SUPPLIED RECORDS |

::::::

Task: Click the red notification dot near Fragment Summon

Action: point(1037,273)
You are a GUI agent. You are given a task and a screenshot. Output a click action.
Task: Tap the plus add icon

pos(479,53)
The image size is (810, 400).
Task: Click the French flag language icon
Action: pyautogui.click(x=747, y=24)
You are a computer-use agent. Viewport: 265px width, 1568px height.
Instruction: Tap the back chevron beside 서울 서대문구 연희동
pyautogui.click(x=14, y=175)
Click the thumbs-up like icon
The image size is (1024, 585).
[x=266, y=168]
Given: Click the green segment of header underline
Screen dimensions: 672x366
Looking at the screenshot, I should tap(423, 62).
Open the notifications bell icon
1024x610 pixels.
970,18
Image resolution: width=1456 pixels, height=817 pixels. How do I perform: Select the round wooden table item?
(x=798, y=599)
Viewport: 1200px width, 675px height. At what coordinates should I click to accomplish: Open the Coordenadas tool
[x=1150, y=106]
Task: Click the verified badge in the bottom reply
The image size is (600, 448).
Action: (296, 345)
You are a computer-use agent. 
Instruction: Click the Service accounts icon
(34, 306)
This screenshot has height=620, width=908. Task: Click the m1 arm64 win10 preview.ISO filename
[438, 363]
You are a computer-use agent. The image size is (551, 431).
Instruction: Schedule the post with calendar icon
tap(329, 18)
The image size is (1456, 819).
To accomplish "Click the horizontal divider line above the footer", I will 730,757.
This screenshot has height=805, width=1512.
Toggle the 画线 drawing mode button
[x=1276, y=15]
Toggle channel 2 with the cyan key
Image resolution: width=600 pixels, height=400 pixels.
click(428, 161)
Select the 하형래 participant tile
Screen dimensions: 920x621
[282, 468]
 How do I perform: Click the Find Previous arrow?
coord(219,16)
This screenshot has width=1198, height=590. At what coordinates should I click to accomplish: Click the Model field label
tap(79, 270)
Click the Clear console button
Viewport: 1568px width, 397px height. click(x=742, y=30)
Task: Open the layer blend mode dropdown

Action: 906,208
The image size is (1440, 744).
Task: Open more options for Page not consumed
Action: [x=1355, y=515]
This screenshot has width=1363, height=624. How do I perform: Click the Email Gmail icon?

::::::

WHAT IS BEING ASKED | Copy each record exactly, leaving nothing out.

TASK RESPONSE |
Task: Click the red notification dot near Fragment Summon

Action: point(1037,273)
You are a GUI agent. You are given a task and a screenshot. Output a click action.
Task: Tap the plus add icon

pos(479,53)
The image size is (810, 400).
Task: Click the French flag language icon
Action: pyautogui.click(x=747, y=24)
You are a computer-use agent. Viewport: 265px width, 1568px height.
Instruction: Tap the back chevron beside 서울 서대문구 연희동
pyautogui.click(x=14, y=175)
Click the thumbs-up like icon
The image size is (1024, 585).
[x=266, y=168]
Given: Click the green segment of header underline
Screen dimensions: 672x366
Looking at the screenshot, I should tap(423, 62).
Open the notifications bell icon
1024x610 pixels.
970,18
Image resolution: width=1456 pixels, height=817 pixels. How do I perform: Select the round wooden table item?
(x=798, y=599)
Viewport: 1200px width, 675px height. At what coordinates should I click to accomplish: Open the Coordenadas tool
[x=1150, y=106]
Task: Click the verified badge in the bottom reply
The image size is (600, 448).
Action: (296, 345)
You are a computer-use agent. 
Instruction: Click the Service accounts icon
(34, 306)
This screenshot has height=620, width=908. Task: Click the m1 arm64 win10 preview.ISO filename
[438, 363]
You are a computer-use agent. The image size is (551, 431).
Instruction: Schedule the post with calendar icon
tap(329, 18)
The image size is (1456, 819).
To accomplish "Click the horizontal divider line above the footer", I will 730,757.
This screenshot has height=805, width=1512.
Toggle the 画线 drawing mode button
[x=1276, y=15]
Toggle channel 2 with the cyan key
Image resolution: width=600 pixels, height=400 pixels.
click(428, 161)
Select the 하형래 participant tile
Screen dimensions: 920x621
[282, 468]
 How do I perform: Click the Find Previous arrow?
coord(219,16)
This screenshot has width=1198, height=590. At what coordinates should I click to accomplish: Click the Model field label
tap(79, 270)
Click the Clear console button
Viewport: 1568px width, 397px height. click(x=742, y=30)
Task: Open the layer blend mode dropdown

Action: 906,208
The image size is (1440, 744).
Task: Open more options for Page not consumed
Action: [x=1355, y=515]
This screenshot has width=1363, height=624. How do I perform: Click the Email Gmail icon?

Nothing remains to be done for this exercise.